[<prev] [next>] [<thread-prev] [thread-next>] [day] [month] [year] [list]
Message-ID: <CAEf4Bza0n3_uukQu_gUxn3X46kVOHeu3rJPdHkh8=QYxunFiig@mail.gmail.com>
Date: Fri, 8 May 2020 11:15:50 -0700
From: Andrii Nakryiko <andrii.nakryiko@...il.com>
To: Yonghong Song <yhs@...com>
Cc: Andrii Nakryiko <andriin@...com>, bpf <bpf@...r.kernel.org>,
Martin KaFai Lau <kafai@...com>,
Networking <netdev@...r.kernel.org>,
Alexei Starovoitov <ast@...com>,
Daniel Borkmann <daniel@...earbox.net>,
Kernel Team <kernel-team@...com>
Subject: Re: [PATCH bpf-next v2 13/20] bpf: add bpf_seq_printf and
bpf_seq_write helpers
On Wed, May 6, 2020 at 2:42 PM Yonghong Song <yhs@...com> wrote:
>
>
>
> On 5/6/20 10:37 AM, Andrii Nakryiko wrote:
> > On Sun, May 3, 2020 at 11:26 PM Yonghong Song <yhs@...com> wrote:
> >>
> >> Two helpers bpf_seq_printf and bpf_seq_write, are added for
> >> writing data to the seq_file buffer.
> >>
> >> bpf_seq_printf supports common format string flag/width/type
> >> fields so at least I can get identical results for
> >> netlink and ipv6_route targets.
> >>
> >
> > Does seq_printf() has its own format string specification? Is there
> > any documentation explaining? I was confused by few different checks
> > below...
>
> Not really. Similar to bpf_trace_printk(), since we need to
> parse format string, so we may only support a subset of
> what seq_printf() does. But we should not invent new
> formats.
>
> >
> >> For bpf_seq_printf and bpf_seq_write, return value -EOVERFLOW
> >> specifically indicates a write failure due to overflow, which
> >> means the object will be repeated in the next bpf invocation
> >> if object collection stays the same. Note that if the object
> >> collection is changed, depending how collection traversal is
> >> done, even if the object still in the collection, it may not
> >> be visited.
> >>
> >> bpf_seq_printf may return -EBUSY meaning that internal percpu
> >> buffer for memory copy of strings or other pointees is
> >> not available. Bpf program can return 1 to indicate it
> >> wants the same object to be repeated. Right now, this should not
> >> happen on no-RT kernels since migrate_enable(), which guards
> >> bpf prog call, calls preempt_enable().
> >
> > You probably meant migrate_disable()/preempt_disable(), right? But
>
> Yes, sorry for typo.
>
> > could it still happen, at least due to NMI? E.g., perf_event BPF
> > program gets triggered during bpf_iter program execution? I think for
> > perf_event_output function, we have 3 levels, for one of each possible
> > "contexts"? Should we do something like that here as well?
>
> Currently bpf_seq_printf() and bpf_seq_write() helpers can
> only be called by iter bpf programs. The iter bpf program can only
> be run on process context as it is triggered by a read() syscall.

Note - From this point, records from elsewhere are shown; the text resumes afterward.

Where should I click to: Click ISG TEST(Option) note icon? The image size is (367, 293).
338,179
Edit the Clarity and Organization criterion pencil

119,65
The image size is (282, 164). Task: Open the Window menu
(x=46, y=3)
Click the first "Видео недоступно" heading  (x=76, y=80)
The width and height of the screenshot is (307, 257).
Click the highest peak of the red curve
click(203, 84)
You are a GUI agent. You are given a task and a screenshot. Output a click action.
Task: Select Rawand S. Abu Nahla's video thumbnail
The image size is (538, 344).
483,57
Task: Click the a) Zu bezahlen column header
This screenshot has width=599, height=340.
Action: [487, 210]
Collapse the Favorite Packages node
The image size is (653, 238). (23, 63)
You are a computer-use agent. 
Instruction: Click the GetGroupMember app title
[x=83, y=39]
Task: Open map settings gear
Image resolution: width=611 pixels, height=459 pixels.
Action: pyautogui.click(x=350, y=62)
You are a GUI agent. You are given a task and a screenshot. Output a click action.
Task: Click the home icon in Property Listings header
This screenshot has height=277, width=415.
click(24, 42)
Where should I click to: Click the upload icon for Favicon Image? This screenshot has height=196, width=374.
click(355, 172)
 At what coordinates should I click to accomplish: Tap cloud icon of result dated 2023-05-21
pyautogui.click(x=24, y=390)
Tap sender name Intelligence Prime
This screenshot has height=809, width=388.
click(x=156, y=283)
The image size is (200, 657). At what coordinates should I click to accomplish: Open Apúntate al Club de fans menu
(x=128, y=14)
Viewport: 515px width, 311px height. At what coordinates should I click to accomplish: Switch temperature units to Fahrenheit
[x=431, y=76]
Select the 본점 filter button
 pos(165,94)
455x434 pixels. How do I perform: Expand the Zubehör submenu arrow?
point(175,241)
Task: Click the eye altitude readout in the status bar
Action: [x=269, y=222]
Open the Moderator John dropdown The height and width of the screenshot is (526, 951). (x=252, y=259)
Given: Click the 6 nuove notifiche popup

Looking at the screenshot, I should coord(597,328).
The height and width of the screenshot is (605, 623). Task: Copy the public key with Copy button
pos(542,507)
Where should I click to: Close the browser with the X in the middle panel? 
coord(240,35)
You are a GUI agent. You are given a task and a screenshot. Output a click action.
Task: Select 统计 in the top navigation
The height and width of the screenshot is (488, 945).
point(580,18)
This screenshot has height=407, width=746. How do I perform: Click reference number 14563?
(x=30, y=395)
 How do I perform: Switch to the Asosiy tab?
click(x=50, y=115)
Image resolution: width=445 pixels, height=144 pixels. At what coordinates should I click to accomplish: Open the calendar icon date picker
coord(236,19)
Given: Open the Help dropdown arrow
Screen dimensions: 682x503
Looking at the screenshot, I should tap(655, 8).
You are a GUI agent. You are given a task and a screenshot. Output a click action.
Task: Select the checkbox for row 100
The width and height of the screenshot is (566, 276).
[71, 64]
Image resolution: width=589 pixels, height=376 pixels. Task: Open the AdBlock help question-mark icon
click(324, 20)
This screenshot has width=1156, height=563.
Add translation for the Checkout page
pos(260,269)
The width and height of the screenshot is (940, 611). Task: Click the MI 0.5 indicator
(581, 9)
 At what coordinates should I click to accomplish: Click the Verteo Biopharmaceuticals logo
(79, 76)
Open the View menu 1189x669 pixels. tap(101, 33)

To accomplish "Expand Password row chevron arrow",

> So one level should be enough for non-RT kernel.
>
> For RT kernel, migrate_disable does not prevent preemption,
> so it is possible task in the middle of bpf_seq_printf() might
> be preempted, so I implemented the logic to return -EBUSY.
> I think this case should be extremely rare so I only implemented
> one level nesting.
yeah, makes sense
>
> >
> >>
> >> Signed-off-by: Yonghong Song <yhs@...com>
> >> ---
> >> include/uapi/linux/bpf.h | 32 +++++-
> >> kernel/trace/bpf_trace.c | 195 +++++++++++++++++++++++++++++++++
> >> scripts/bpf_helpers_doc.py | 2 +
> >> tools/include/uapi/linux/bpf.h | 32 +++++-
> >> 4 files changed, 259 insertions(+), 2 deletions(-)
> >>
> >> diff --git a/include/uapi/linux/bpf.h b/include/uapi/linux/bpf.h
> >> index 97ceb0f2e539..e440a9d5cca2 100644
> >> --- a/include/uapi/linux/bpf.h
> >> +++ b/include/uapi/linux/bpf.h
> >> @@ -3076,6 +3076,34 @@ union bpf_attr {
> >> * See: clock_gettime(CLOCK_BOOTTIME)
> >> * Return
> >> * Current *ktime*.
> >> + *
> >
> > [...]
> >
> >> +BPF_CALL_5(bpf_seq_printf, struct seq_file *, m, char *, fmt, u32, fmt_size,
> >> + const void *, data, u32, data_len)
> >> +{
> >> + int err = -EINVAL, fmt_cnt = 0, memcpy_cnt = 0;
> >> + int i, buf_used, copy_size, num_args;
> >> + u64 params[MAX_SEQ_PRINTF_VARARGS];
> >> + struct bpf_seq_printf_buf *bufs;
> >> + const u64 *args = data;
> >> +
> >> + buf_used = this_cpu_inc_return(bpf_seq_printf_buf_used);
> >> + if (WARN_ON_ONCE(buf_used > 1)) {
> >> + err = -EBUSY;
> >> + goto out;
> >> + }
> >> +
> >> + bufs = this_cpu_ptr(&bpf_seq_printf_buf);
> >> +
> >> + /*
> >> + * bpf_check()->check_func_arg()->check_stack_boundary()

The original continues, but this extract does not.